# Need help to know what's the best option feed my 3 weeks malinois



## flamur.lu (May 5, 2021)

I don't know if this is the right section to post this as I just made the account

I got a 3 week and 3 days old male Malinois puppy and the mother didn't wanted to feed her puppies anymore , I bought cow milk but a friend of mine says to mix it with water or it can die , idk what type of milk should I buy to feed him and for how long can I feed it with milk , what should I feed him after a month, when is the right time to vaccinate and what kind of pills are best against worms etc...

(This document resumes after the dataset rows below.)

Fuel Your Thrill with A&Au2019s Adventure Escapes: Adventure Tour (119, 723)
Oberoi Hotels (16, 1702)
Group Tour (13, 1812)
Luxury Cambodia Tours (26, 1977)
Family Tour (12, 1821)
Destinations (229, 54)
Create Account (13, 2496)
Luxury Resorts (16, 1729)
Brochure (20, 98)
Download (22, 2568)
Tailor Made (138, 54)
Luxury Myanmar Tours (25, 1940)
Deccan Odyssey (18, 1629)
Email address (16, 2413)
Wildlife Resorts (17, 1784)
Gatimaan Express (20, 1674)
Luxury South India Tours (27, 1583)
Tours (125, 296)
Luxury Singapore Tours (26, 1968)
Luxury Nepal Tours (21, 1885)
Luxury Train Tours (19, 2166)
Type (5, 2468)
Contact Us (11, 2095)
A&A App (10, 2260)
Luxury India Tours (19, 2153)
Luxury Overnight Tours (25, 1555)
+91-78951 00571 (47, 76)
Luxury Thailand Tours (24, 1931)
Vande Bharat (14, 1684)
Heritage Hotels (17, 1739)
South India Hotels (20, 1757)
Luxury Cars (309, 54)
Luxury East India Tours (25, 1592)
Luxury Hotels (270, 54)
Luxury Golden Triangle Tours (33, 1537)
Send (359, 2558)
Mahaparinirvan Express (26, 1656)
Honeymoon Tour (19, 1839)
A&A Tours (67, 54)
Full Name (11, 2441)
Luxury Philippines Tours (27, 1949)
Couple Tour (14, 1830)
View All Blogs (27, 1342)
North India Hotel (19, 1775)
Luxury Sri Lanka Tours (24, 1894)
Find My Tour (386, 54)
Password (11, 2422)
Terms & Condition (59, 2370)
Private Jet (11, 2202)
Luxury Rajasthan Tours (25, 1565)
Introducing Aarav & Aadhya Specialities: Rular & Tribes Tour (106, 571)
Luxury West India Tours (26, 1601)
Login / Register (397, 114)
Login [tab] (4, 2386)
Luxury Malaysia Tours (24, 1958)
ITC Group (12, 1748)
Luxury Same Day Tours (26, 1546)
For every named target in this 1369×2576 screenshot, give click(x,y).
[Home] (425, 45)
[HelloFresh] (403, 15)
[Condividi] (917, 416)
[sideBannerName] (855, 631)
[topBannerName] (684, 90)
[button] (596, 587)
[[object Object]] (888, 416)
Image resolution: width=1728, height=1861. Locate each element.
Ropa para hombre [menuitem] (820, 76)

Accurate and helpful feedback is appreciated, I need some advice for this specific breed


----------



## Kevin Cyr (Dec 28, 2012)

flamur.lu said:


> I don't know if this is the right section to post this as I just made the account
> 
> I got a 3 week and 3 days old male Malinois puppy and the mother didn't wanted to feed her puppies anymore , I bought cow milk but a friend of mine says to mix it with water or it can die , idk what type of milk should I buy to feed him and for how long can I feed it with milk , what should I feed him after a month, when is the right time to vaccinate and what kind of pills are best against worms etc...
> 
> Accurate and helpful feedback is appreciated, I need some advice for this specific breed


There may be various ways how to do this, however to simplify now being 4wks +, just get some high quality dry feed and soak it a bit, the pup should start eating that way now. If you are going to feed raw, then I'd suggest some education as well. The bonding is the key here if the pup was removed from the litter at a very young age, at which you didn't state, but a tad bit earlier than the norm. I raised a few singletons as well as pups where moms where bad, and nutrition was never a problem, but behavior, nerve, and other small things in some showed. Genetics is about 90% there, its science you can't fool with it, however the other 10% of nurture/rearing could drastically effect the pre-loaded data. 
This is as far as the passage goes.